(Action item) Starting at the line that contains "Click the app icon in title bar", please transcribe every line through the end of the entries, exactly and with no pictures.

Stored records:
....

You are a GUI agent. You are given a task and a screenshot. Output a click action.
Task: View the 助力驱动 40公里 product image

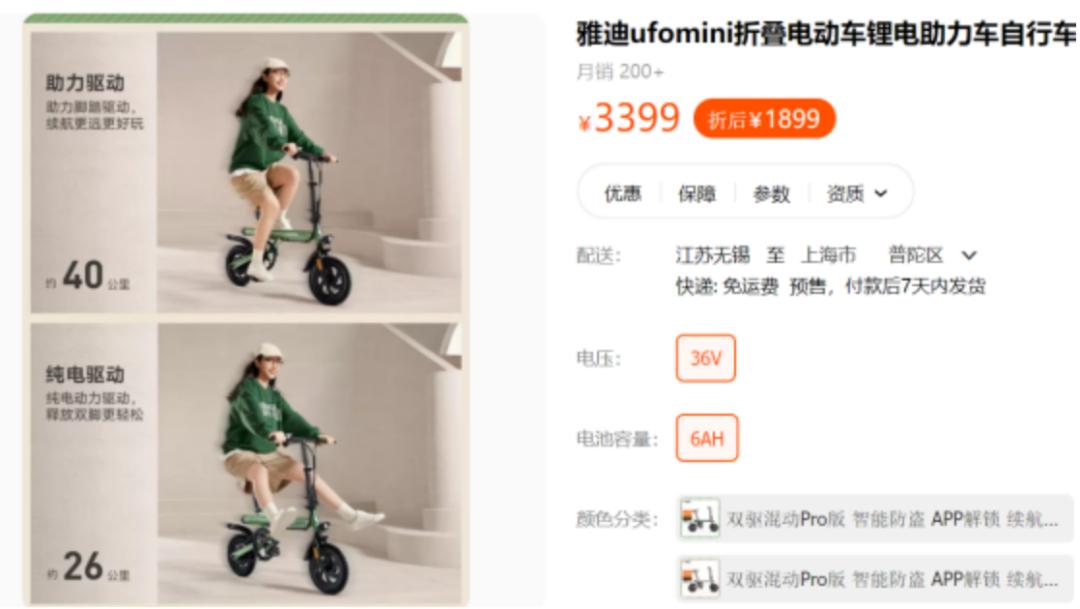point(246,172)
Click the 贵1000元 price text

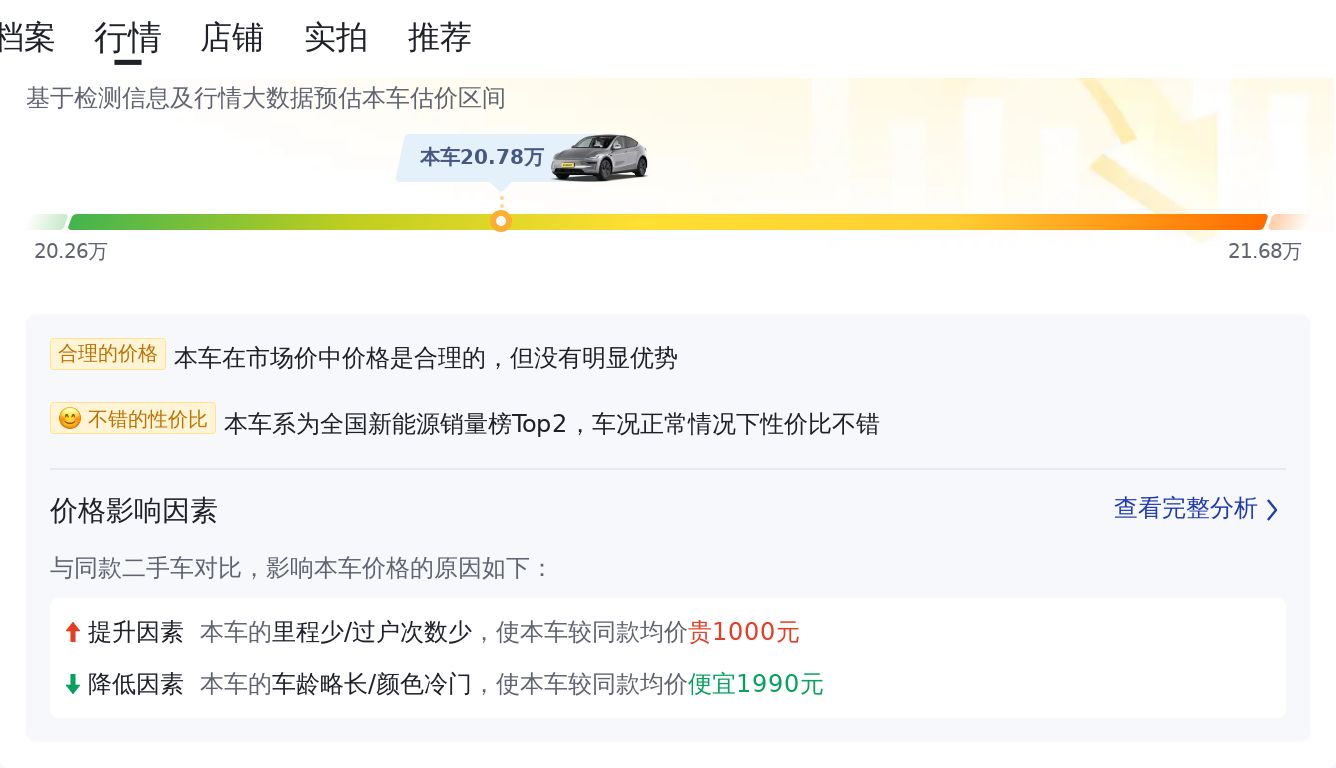coord(744,632)
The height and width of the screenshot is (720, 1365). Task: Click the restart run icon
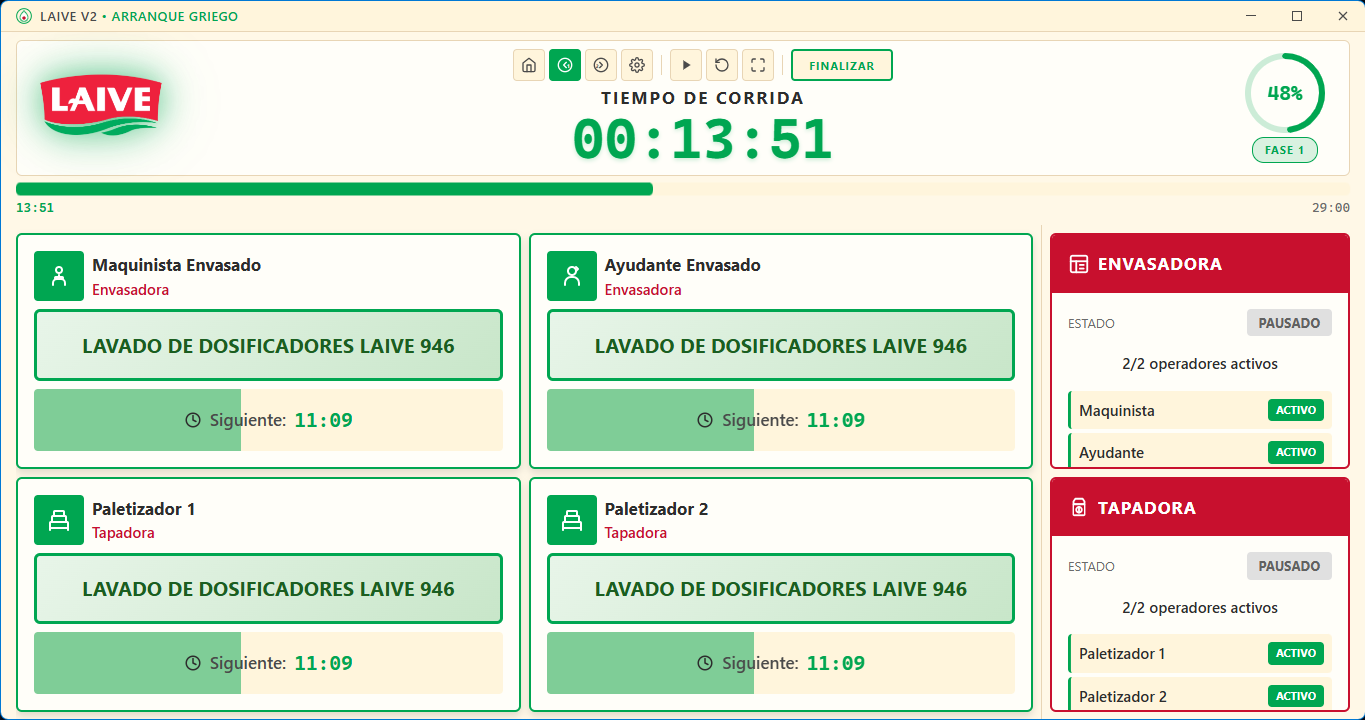coord(721,64)
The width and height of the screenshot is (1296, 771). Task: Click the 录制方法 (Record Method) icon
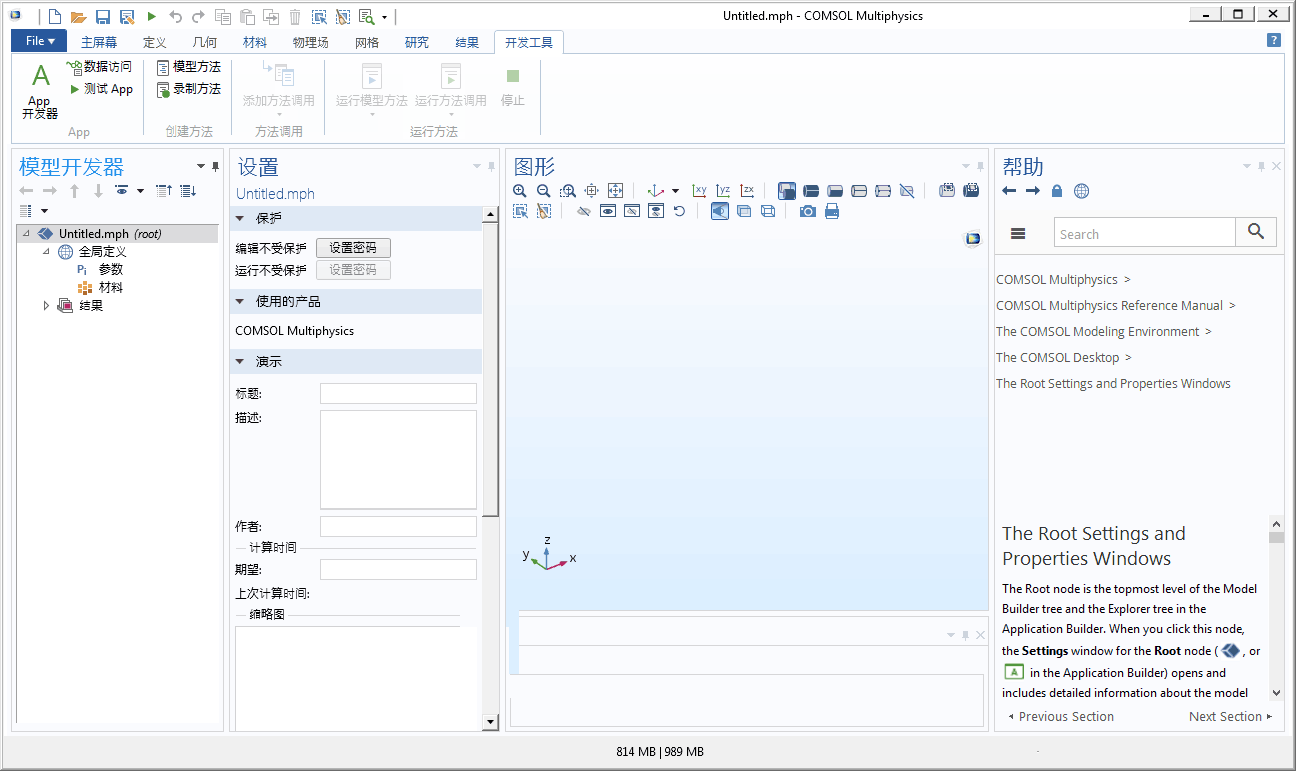point(188,89)
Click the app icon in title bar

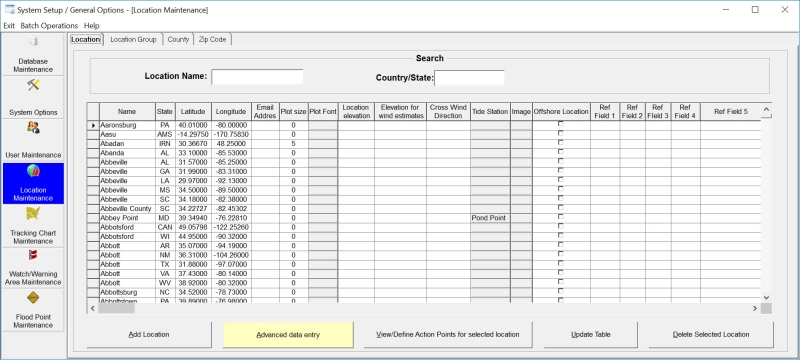(x=10, y=10)
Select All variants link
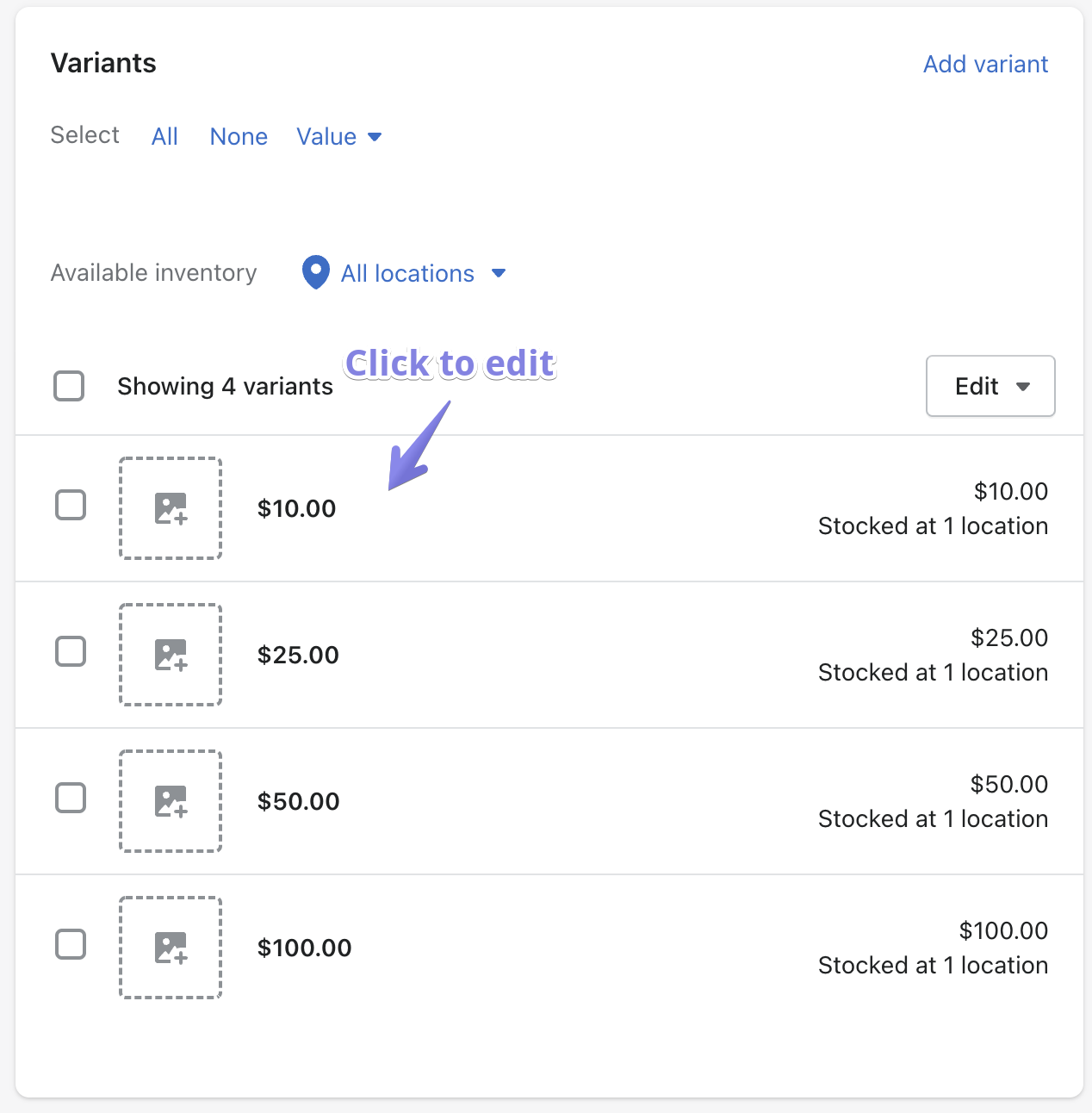This screenshot has width=1092, height=1113. (164, 136)
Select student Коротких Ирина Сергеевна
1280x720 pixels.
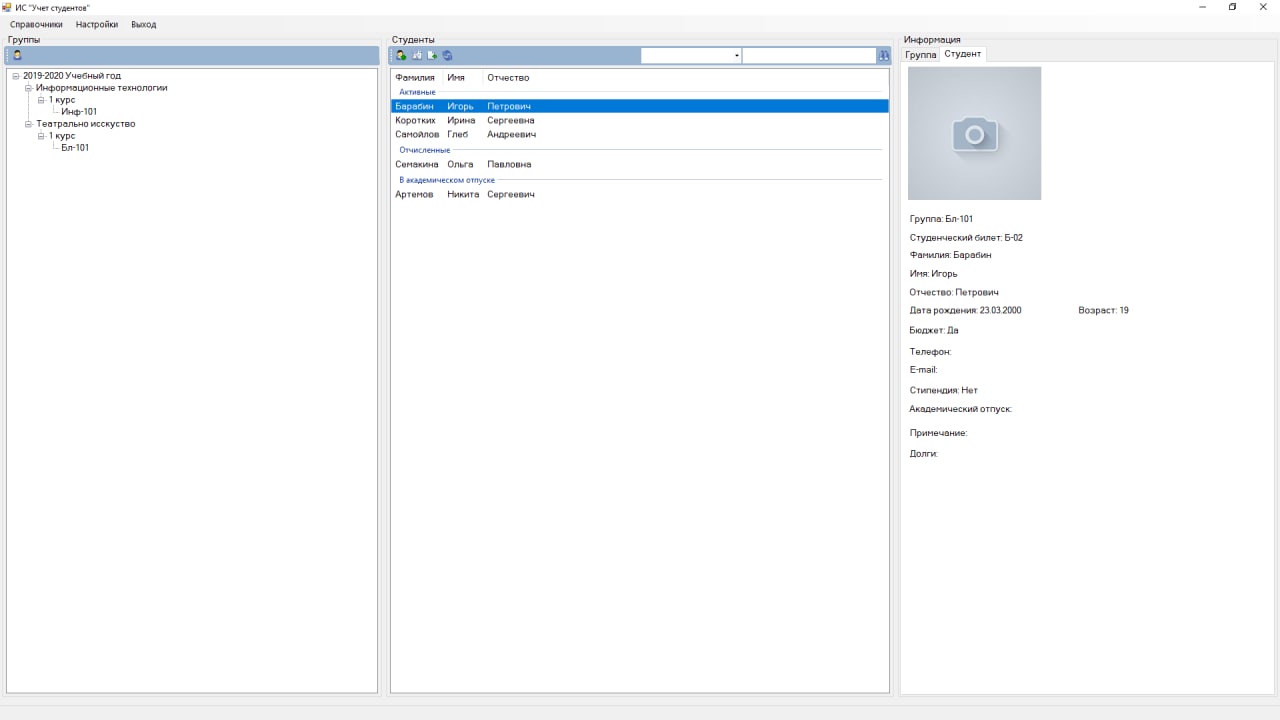pos(464,120)
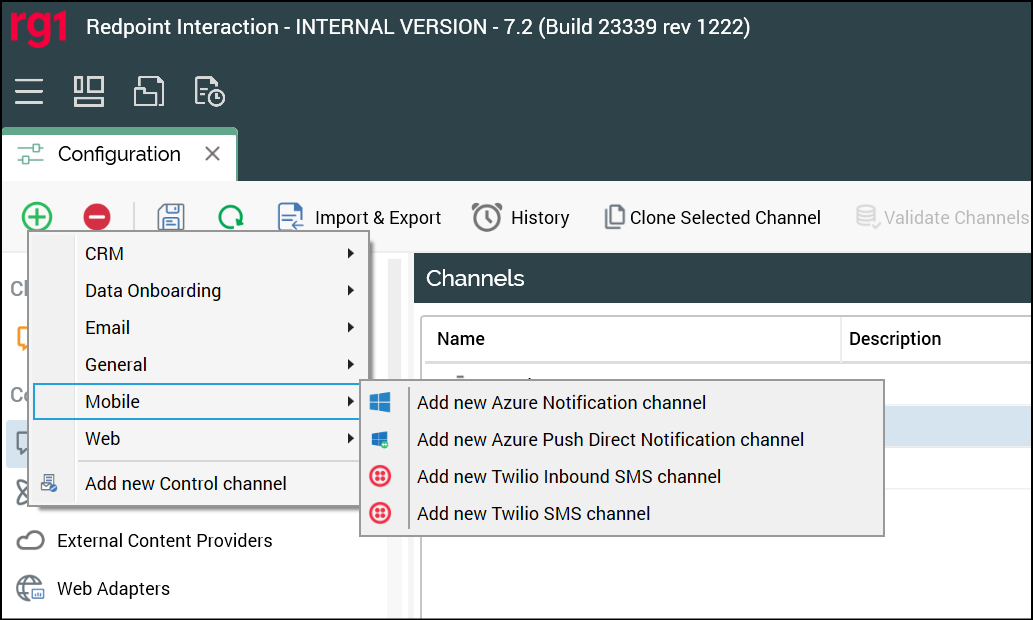
Task: Open the dashboard layout icon in header
Action: (x=89, y=92)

....

(Answer section)
Click the app icon in title bar

(x=10, y=10)
Select All variants link
This screenshot has width=1092, height=1113. (164, 136)
Select student Коротких Ирина Сергеевна
1280x720 pixels.
pos(464,120)
Task: Open the dashboard layout icon in header
Action: (x=89, y=92)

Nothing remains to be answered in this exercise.